Dataset records:
"""

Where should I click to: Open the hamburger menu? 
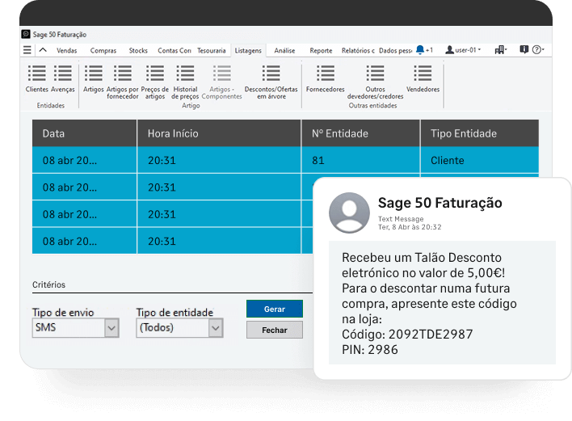click(x=27, y=50)
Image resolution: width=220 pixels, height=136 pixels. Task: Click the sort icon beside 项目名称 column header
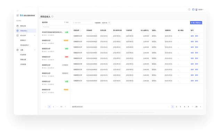click(x=81, y=31)
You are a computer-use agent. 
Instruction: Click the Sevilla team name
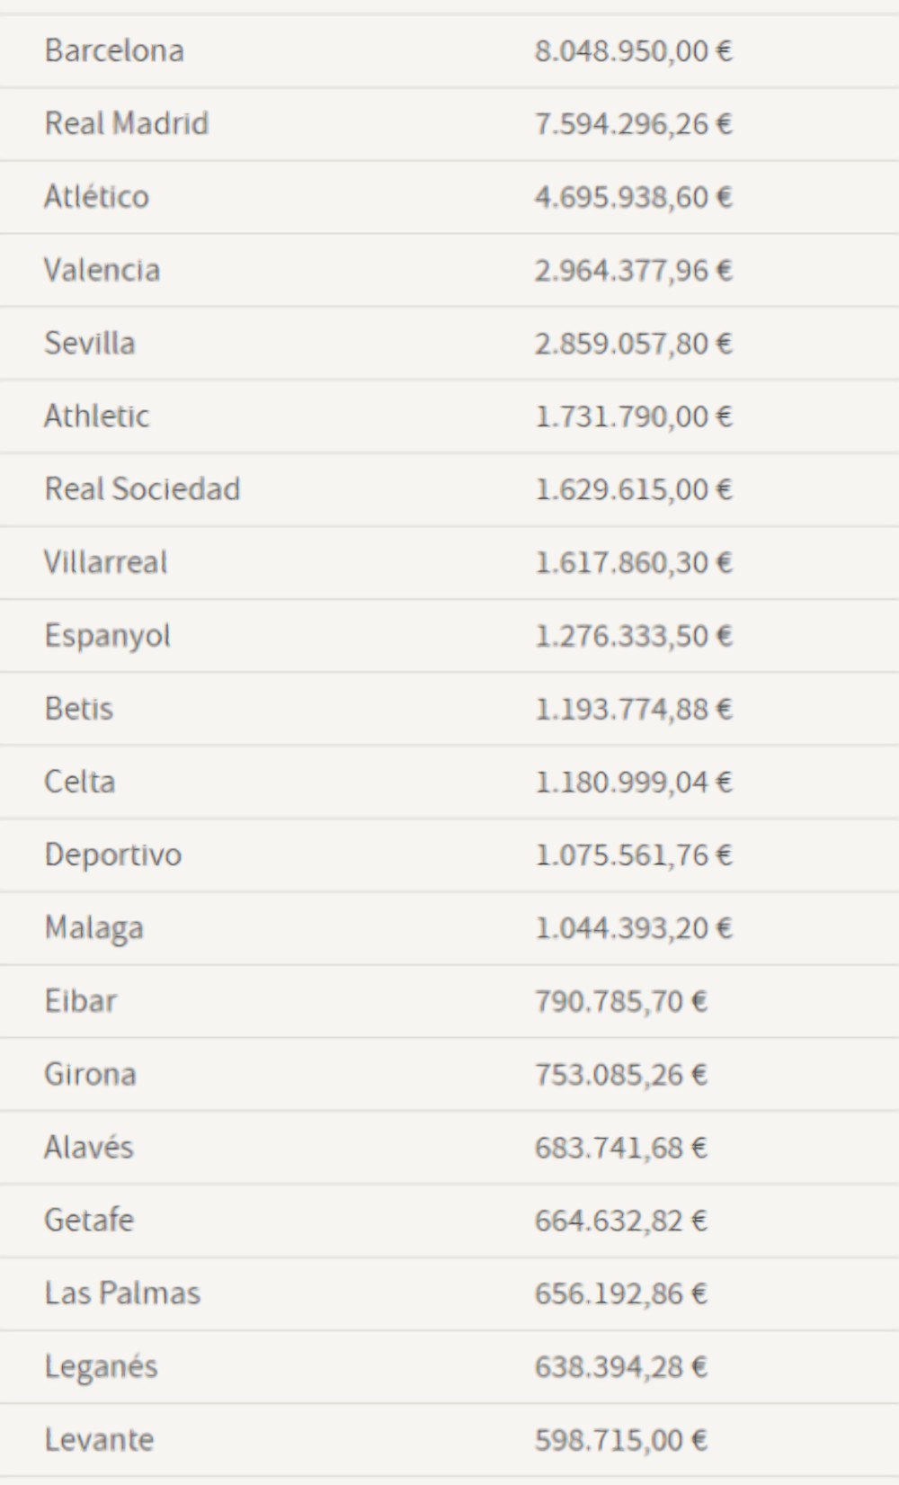point(90,343)
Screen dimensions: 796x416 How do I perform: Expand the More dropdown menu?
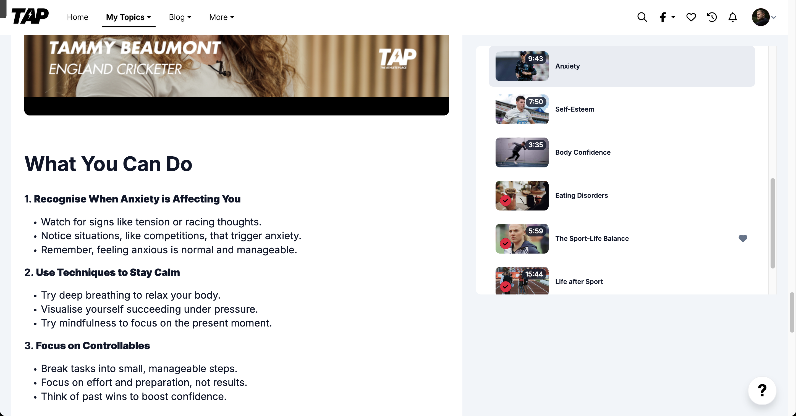221,17
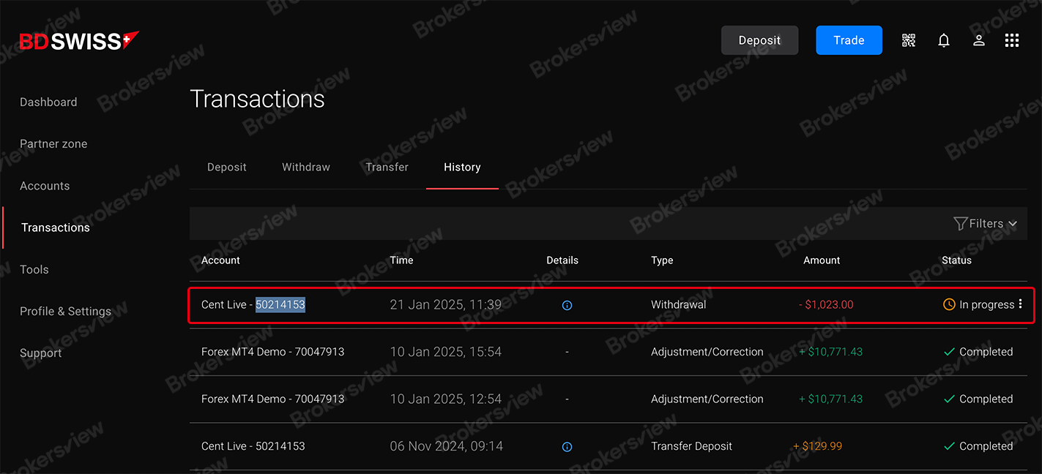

"""

Task objective: Each entry above is to be given again exactly, and any image in it is to be dropped.

Written response:
Where should I click to: Open the hamburger menu? 
click(x=27, y=50)
Image resolution: width=220 pixels, height=136 pixels. Task: Click the sort icon beside 项目名称 column header
click(x=81, y=31)
You are a computer-use agent. 
Instruction: Click the Sevilla team name
point(90,343)
Screen dimensions: 796x416 How do I perform: Expand the More dropdown menu?
221,17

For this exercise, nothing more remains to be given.